En resumen: la transición energética es muy difícil, y es probable que fracase, si dejamos estar a la economía del crecimiento (movida por la compulsión a acumular), y si pretendemos que sus formas de producción encarnadas (los grandes sistemas automáticos de maquinaria que conocemos) sigan funcionando casi como antes. Esto no es una predicción del colapso, pero sí una inferencia probabilística que dice que, como vienen las cosas, en el marco de la forma de producir que heredamos y nadie parece cuestionar, la transición se presenta difícil, tortuosa y de resolución improbable.
¿Colapso o fin de la naturaleza barata?
La segunda conversación ecomarxista que quiero traer a colación se relaciona con lo que Jason Moore llama “el fin de la naturaleza barata”. Si otros aspectos de la ecología-mundo de Moore me parecen problemáticos (como su idea de Capitaloceno), este concepto me parece muy valioso, de gran poder analítico. Dicho cortito, el capitalismo soluciona sus crisis endógenas externalizándolas al ambiente, las colonias y el trabajo reproductivo. Sabemos que el proceso de valorización es cíclico, no lineal: experimenta ondas largas de crecimiento y de declive. En el pasaje de cada onda a la siguiente se reestructuran determinaciones significativas de la acumulación de capital (cambian los patrones de poder imperialistas, se modifica la moneda mundial, se alteran las relaciones capital-trabajo, se reorganiza las técnicas de producción, etc.). Según Moore, el capital solo sale de sus crisis endógenas (caída de la tasa de ganancia, agotamiento de la valorización) abriendo nuevas fronteras de “naturaleza barata”. Esto es, consiguiendo nuevas fuentes de alimentos, energía, trabajo y materiales baratos (no remunerados del todo, en términos de valor), que ingresen al mercado como “dones gratuitos” para el capital. La naturaleza barata incluye muchas cosas, desde el trabajo reproductivo hecho mayormente por mujeres en los hogares y no reconocido por el capital como creador de valor, hasta los “servicios ecosistémicos” que posibilitan la vida social en general. Crucialmente, el abaratamiento de la energía y los materiales es, en la salida de las fases a la baja, una condición de posibilidad del relanzamiento de la acumulación. Se trata de abaratar para poder crecer. Recordemos que, si los materiales y la energía se abaratan, puede descender la composición orgánica del capital (medida en valor), lo que operaría, en el vocabulario de El capital, como una «tendencia contrarrestante» frente a la baja de la tasa de ganancia.

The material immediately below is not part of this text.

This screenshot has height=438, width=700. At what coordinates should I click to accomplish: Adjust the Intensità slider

Me parece que la idea de los cuatro baratos de Moore permite reformular, en términos del proceso de valorización, algunas de las preocupaciones subyacentes de Turiel y Bordera. Los autores, creo, están diciendo que se atravesaron límites de extracción de fuentes energéticas que son difíciles de reemplazar, que las renovables no funcionan cualitativamente como las fósiles, y que esa situación energética ya empieza a verse reflejada en términos de valor, como «presión exógena» contra la valorización. Es decir que, en un momento de crisis capitalista endógena profunda, como vivimos desde 2008, el recurso a la energía barata como vía de escape y salto hacia delante no parece estar disponible. Al menos, no en la magnitud necesaria. Puede que aparezcan uno o varios «conejos de la galera» técnicos y que, con el hidrógeno o la fusión nuclear, esta situación tenga una resolución de mediano plazo en un marco sistémico. Pero eso parece, por lo menos, todavía remoto en el tiempo.

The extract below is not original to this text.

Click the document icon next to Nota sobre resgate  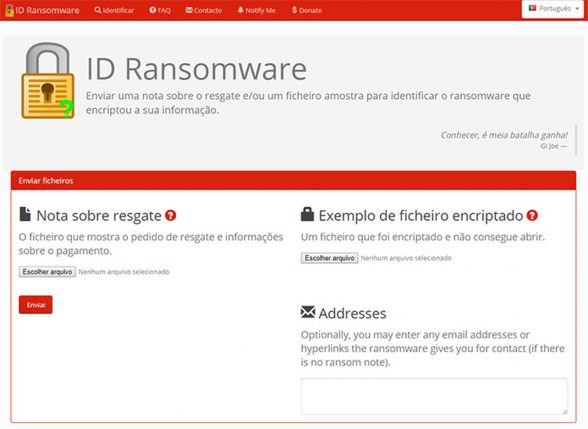(25, 214)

Lo de arriba significa que se sobredeterminan las crisis. Es decir, que la crisis endógena (de valorización) se encuentra con la crisis exógena (de «rendimientos energéticos decrecientes»). O, como dice el propio Moore hacia el final de El capitalismo en la trama de la vida, empieza a aparecer “valor negativo” ecológico, porque se atravesaron demasiadas fronteras y se están pasando demasiados límites ambientales, y eso genera una situación de lenta decadencia de todo el proceso de acumulación. La crisis endógena y la exógena entran a retroalimentarse en un espiral ascendente, otra vez, en una danza macabra, a la que se suma un tercer demonio procesual: el deterioro del poder global norteamericano y la posibilidad de una reorganización de las formas del imperialismo. Se abre un periodo de crisis, fascismos y revueltas, como dice mi amigo Emiliano Exposto.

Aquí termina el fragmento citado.